Look below. Copy each line that has "agent" in it.

START Source data

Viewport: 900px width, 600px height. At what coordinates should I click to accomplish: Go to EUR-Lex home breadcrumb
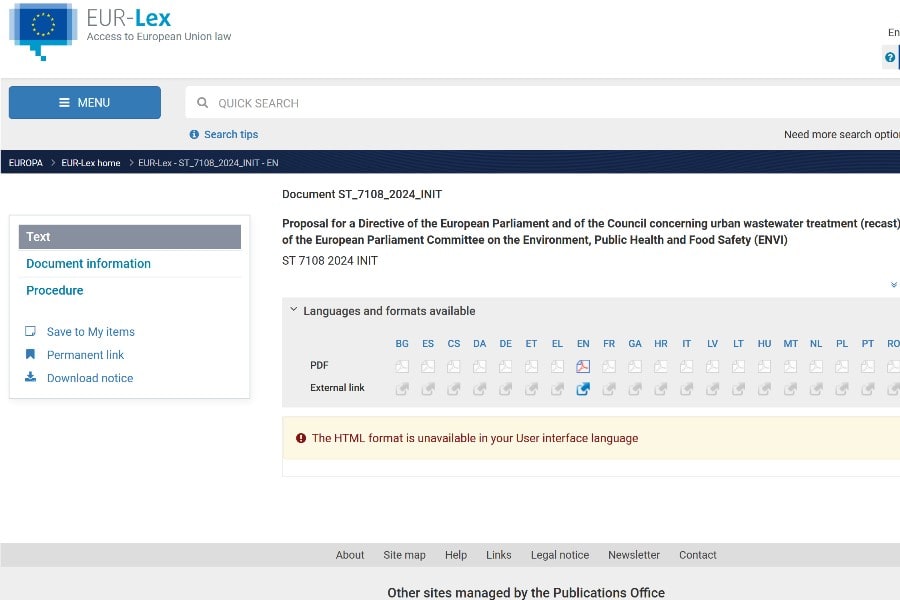pos(91,163)
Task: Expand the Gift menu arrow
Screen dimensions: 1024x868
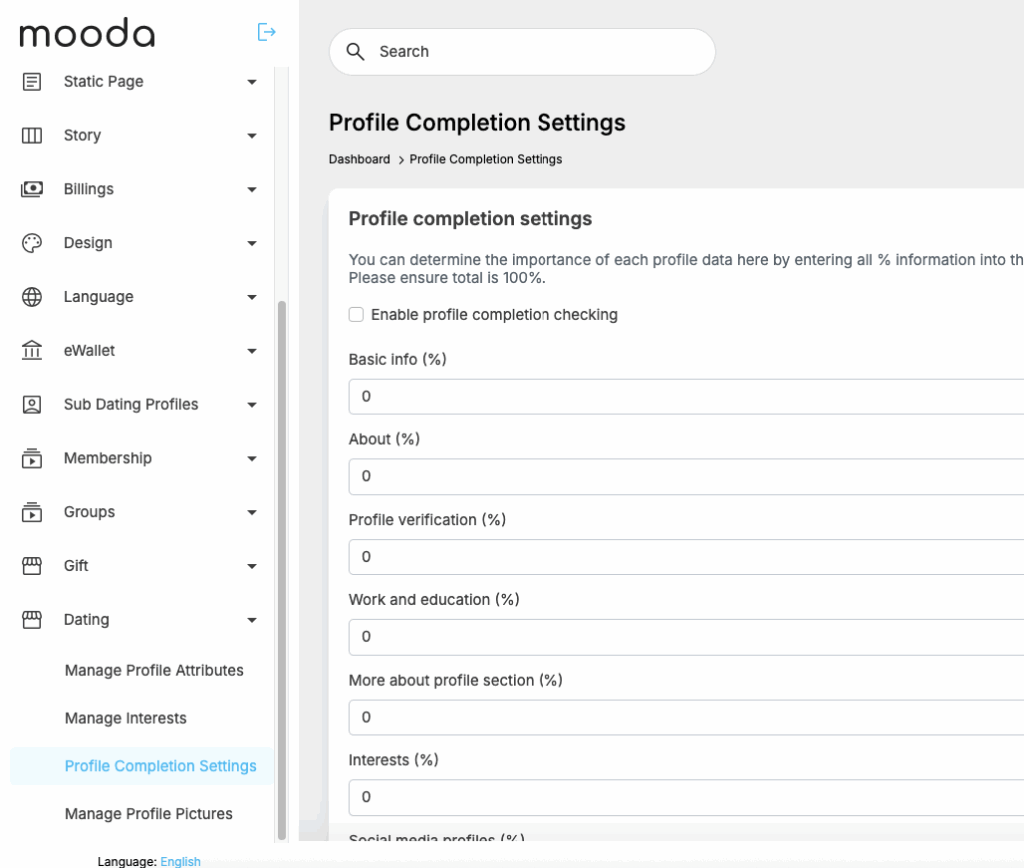Action: (252, 566)

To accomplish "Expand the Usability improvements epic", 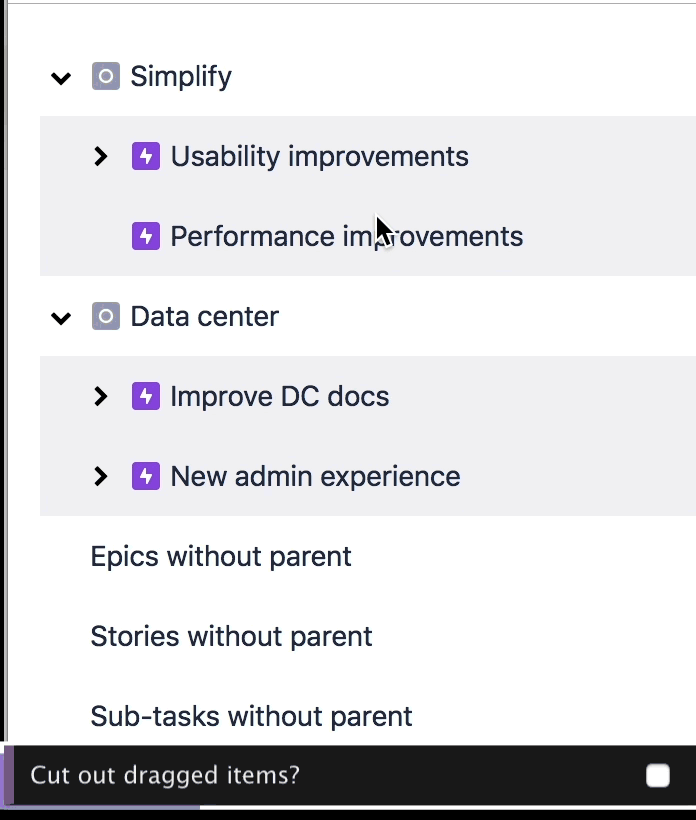I will click(x=100, y=156).
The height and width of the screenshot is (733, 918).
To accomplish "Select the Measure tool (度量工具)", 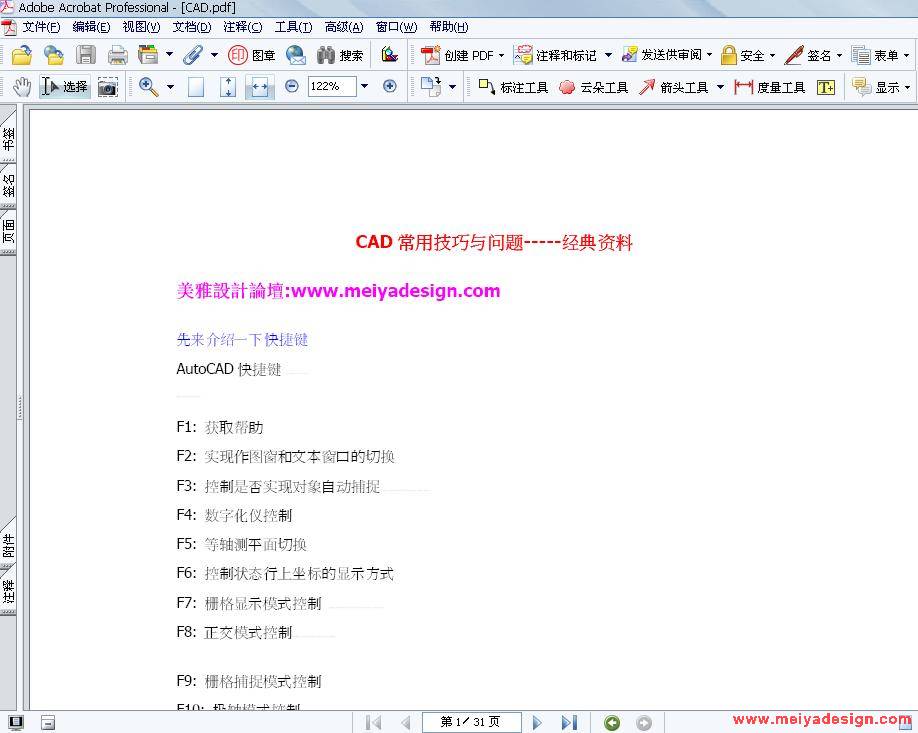I will (x=770, y=87).
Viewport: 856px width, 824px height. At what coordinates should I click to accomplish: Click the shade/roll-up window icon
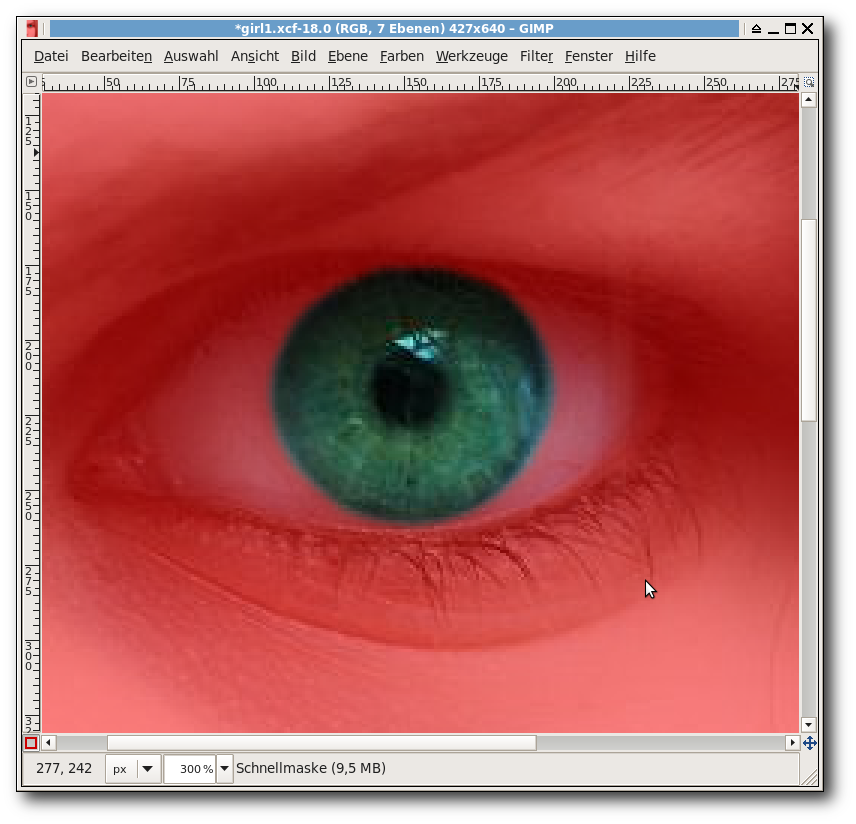coord(757,29)
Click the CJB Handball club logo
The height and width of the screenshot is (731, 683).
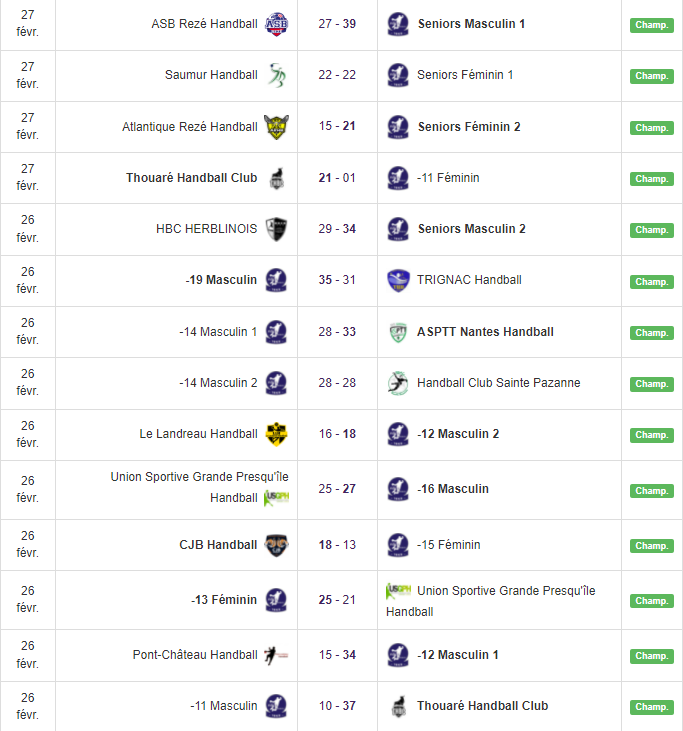[276, 545]
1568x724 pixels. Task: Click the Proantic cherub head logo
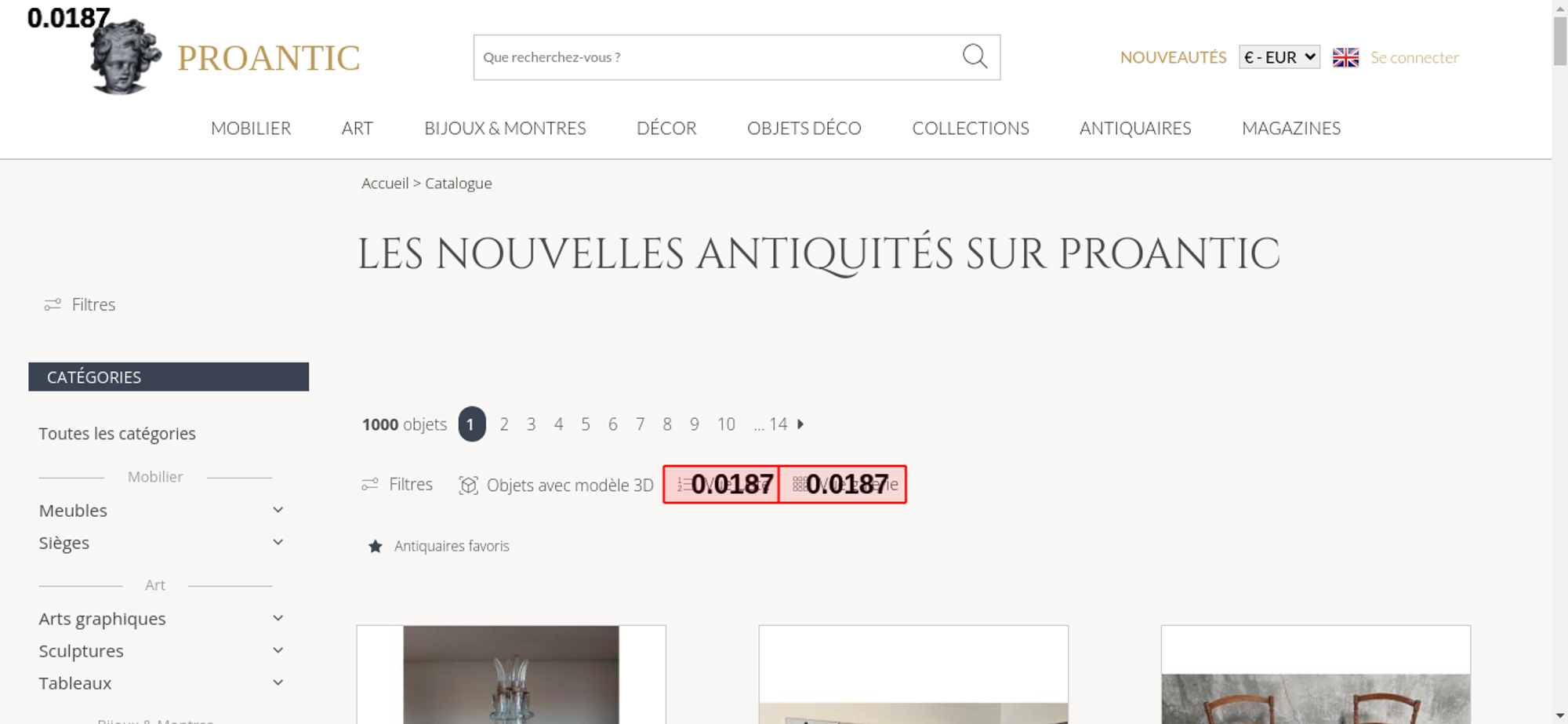[125, 56]
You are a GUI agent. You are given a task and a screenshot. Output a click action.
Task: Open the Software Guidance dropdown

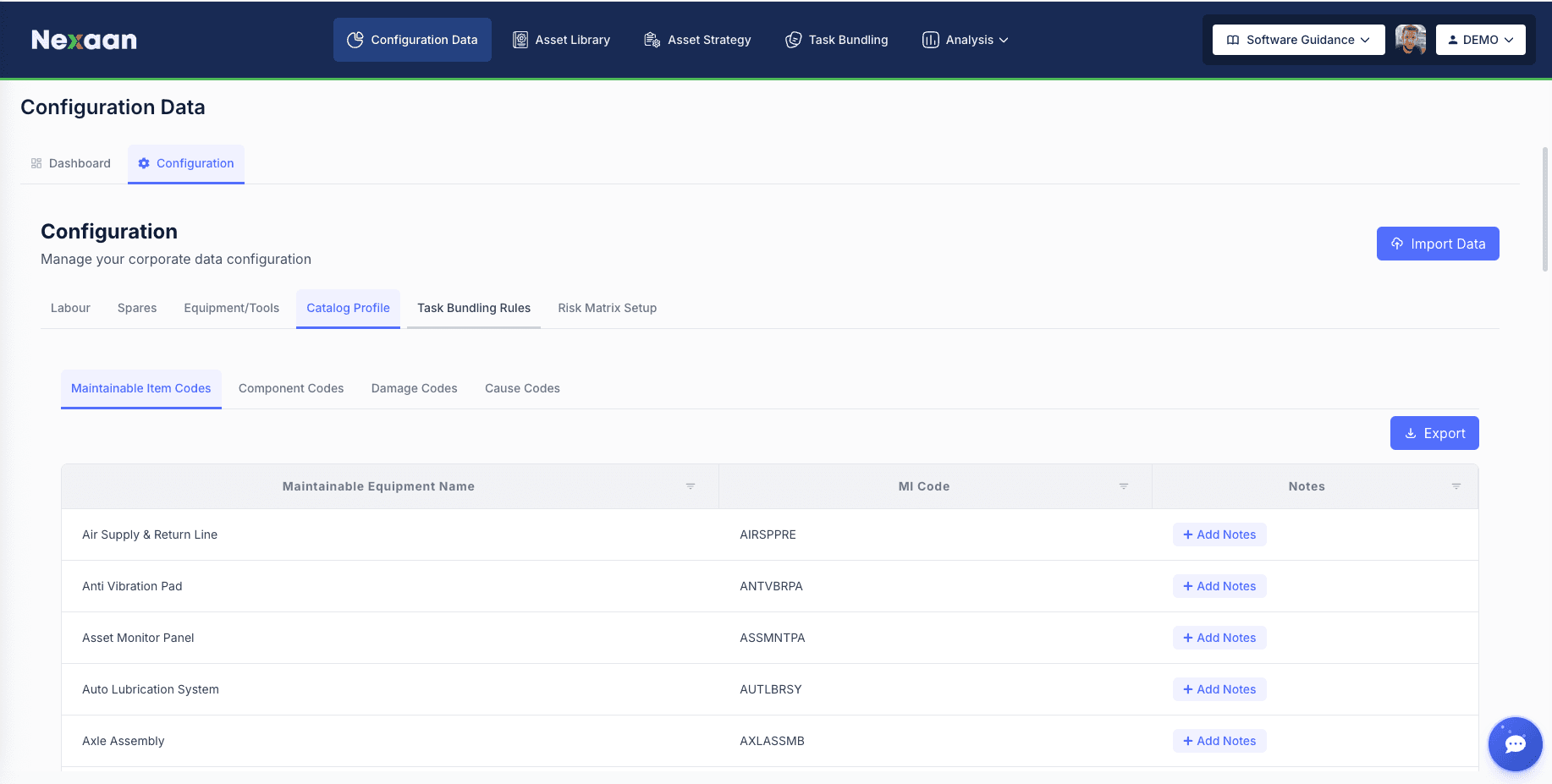point(1298,40)
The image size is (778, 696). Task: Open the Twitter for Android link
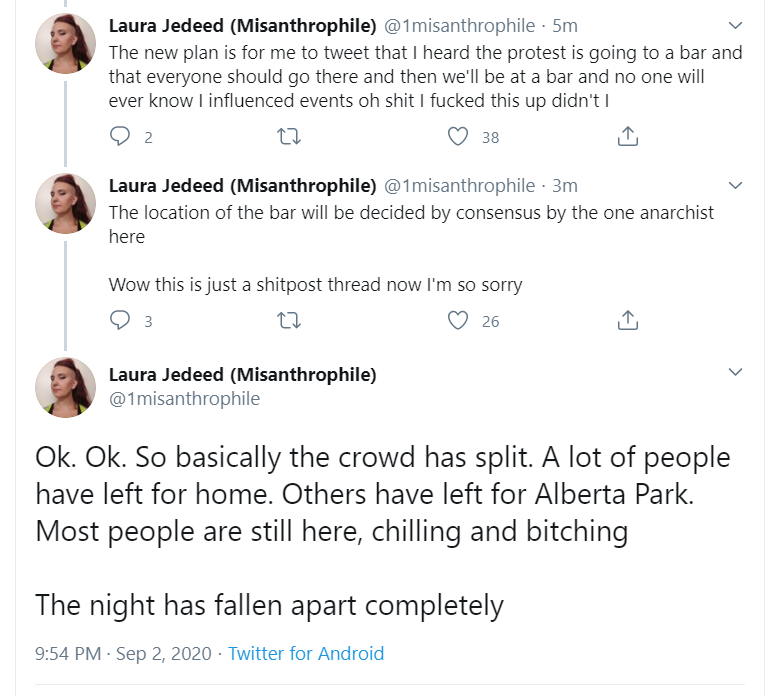point(306,653)
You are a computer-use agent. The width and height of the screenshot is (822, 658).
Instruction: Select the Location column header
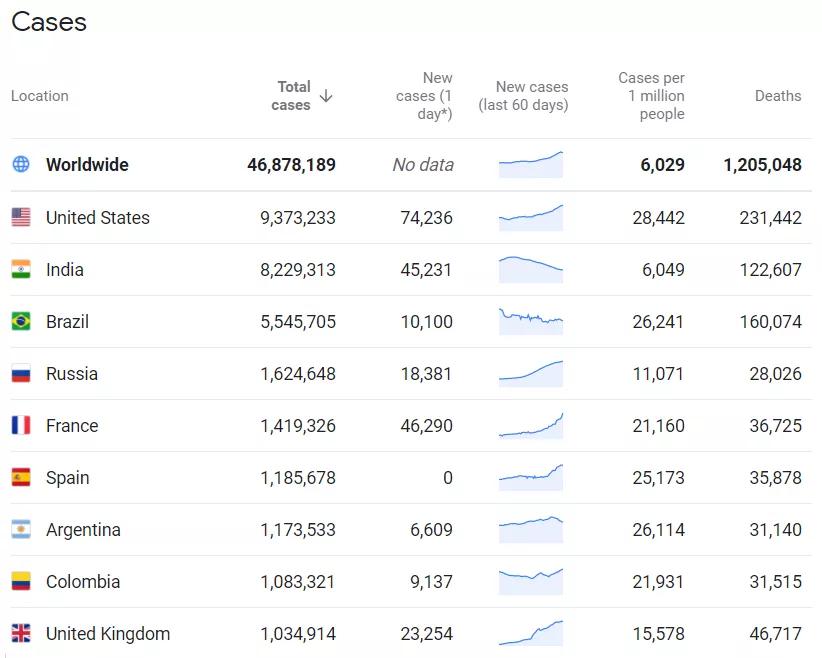40,96
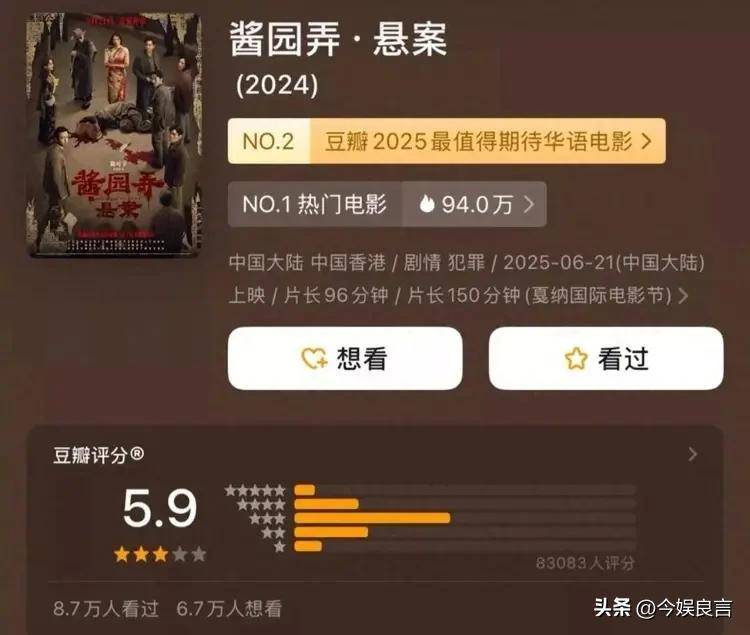Open the 豆瓣评分 details arrow
The image size is (750, 635).
pyautogui.click(x=693, y=454)
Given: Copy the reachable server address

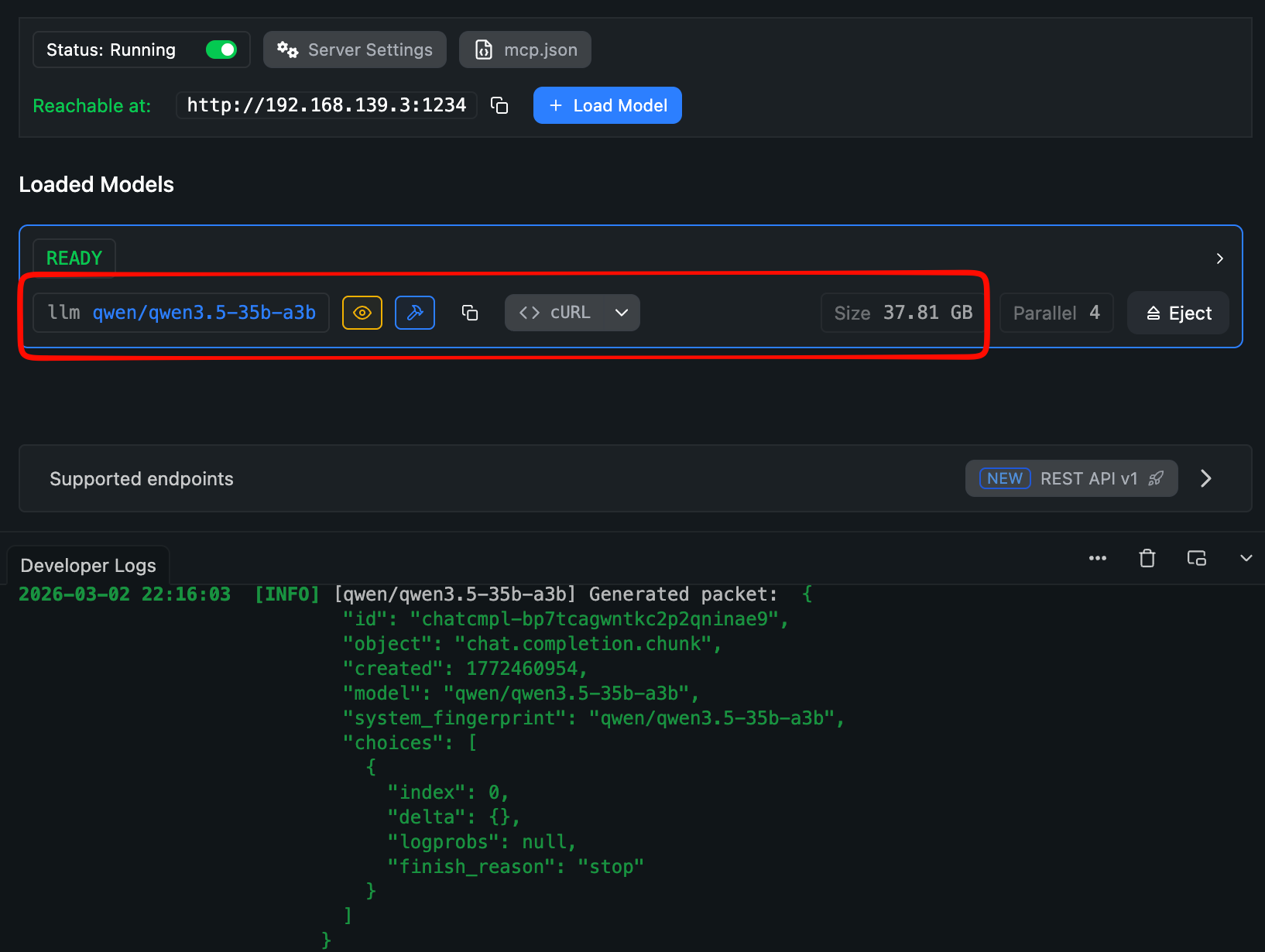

END Source data

Result:
You are a GUI agent. You are given a task and a screenshot. Output a click action.
You are a computer-use agent. The width and height of the screenshot is (822, 658).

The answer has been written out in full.